[Start of section]

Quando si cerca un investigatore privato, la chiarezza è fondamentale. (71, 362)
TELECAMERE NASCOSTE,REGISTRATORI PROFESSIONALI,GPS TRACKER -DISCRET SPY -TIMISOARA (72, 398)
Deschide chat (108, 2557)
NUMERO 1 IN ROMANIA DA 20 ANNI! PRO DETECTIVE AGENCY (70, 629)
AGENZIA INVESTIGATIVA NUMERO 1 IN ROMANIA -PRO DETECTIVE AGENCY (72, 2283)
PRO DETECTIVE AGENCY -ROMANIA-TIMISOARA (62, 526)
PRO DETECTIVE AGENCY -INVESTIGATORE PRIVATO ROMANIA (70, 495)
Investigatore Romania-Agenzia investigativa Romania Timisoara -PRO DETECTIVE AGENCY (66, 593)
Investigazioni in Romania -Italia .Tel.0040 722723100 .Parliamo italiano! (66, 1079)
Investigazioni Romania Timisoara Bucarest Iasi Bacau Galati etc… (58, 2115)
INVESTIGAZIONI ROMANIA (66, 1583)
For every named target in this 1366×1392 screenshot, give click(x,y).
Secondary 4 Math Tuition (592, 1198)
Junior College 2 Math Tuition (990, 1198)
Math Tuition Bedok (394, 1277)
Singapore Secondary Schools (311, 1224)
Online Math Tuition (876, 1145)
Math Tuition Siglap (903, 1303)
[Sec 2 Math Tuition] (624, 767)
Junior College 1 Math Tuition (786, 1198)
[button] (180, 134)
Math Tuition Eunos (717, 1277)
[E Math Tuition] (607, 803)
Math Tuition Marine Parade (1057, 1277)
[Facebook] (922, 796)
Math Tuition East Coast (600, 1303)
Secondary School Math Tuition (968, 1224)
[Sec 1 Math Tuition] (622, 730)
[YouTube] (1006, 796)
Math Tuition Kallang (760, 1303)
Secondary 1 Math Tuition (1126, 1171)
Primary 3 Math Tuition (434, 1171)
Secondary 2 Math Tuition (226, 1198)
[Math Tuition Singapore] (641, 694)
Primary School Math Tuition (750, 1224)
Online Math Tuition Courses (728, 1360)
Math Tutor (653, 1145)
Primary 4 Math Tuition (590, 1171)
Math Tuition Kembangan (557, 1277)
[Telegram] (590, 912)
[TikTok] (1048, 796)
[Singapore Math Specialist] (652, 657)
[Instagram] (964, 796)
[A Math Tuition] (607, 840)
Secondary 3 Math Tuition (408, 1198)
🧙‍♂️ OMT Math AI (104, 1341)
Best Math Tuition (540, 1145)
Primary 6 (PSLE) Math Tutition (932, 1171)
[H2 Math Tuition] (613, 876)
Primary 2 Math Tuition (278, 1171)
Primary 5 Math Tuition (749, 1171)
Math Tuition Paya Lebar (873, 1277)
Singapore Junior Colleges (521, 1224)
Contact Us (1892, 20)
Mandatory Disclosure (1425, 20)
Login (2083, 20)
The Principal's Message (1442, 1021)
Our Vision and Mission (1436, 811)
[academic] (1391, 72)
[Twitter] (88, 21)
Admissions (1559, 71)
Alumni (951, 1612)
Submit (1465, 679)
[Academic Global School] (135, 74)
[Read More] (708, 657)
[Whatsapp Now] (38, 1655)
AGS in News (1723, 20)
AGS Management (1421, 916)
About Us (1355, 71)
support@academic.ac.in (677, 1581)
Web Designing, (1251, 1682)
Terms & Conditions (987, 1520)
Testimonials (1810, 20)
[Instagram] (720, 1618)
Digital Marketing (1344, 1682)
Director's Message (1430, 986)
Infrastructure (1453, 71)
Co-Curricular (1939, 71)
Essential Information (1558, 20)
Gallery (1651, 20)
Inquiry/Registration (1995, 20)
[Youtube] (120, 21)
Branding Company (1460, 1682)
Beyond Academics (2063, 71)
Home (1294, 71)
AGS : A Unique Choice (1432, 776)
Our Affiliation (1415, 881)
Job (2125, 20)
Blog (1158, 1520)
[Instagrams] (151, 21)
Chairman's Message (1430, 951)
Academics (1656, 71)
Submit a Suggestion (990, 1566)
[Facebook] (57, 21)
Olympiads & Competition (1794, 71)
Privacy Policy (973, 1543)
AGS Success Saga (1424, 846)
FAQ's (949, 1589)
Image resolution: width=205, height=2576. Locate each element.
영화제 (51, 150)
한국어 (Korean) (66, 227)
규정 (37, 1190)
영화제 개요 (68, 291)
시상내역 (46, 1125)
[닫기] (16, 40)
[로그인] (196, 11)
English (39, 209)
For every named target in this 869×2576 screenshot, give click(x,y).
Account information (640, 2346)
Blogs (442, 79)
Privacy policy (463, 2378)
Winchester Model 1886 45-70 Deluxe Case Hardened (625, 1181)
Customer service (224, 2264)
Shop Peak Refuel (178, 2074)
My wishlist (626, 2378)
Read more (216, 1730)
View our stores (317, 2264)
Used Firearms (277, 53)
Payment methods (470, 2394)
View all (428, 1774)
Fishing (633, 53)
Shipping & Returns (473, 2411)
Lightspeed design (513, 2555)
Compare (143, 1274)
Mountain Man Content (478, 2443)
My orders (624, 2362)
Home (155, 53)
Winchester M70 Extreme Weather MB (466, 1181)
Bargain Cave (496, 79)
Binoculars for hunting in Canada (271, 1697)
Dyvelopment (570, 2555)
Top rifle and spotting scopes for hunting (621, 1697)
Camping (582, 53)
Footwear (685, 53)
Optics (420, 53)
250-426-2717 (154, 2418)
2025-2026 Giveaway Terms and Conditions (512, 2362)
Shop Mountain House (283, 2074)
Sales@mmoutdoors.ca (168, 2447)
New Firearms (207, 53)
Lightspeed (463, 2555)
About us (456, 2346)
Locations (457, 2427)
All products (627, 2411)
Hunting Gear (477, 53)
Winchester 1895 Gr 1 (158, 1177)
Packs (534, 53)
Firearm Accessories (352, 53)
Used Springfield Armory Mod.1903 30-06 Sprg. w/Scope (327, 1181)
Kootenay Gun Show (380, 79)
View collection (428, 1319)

[End of section]

Try it
Lines from the one containing "Winchester 1895 Gr 1 (158, 1177)" to the end of the data are to be printed exactly, including the first and last.

Answer space
Winchester 1895 Gr 1 (158, 1177)
Packs (534, 53)
Firearm Accessories (352, 53)
Used Springfield Armory Mod.1903 30-06 Sprg. w/Scope (327, 1181)
Kootenay Gun Show (380, 79)
View collection (428, 1319)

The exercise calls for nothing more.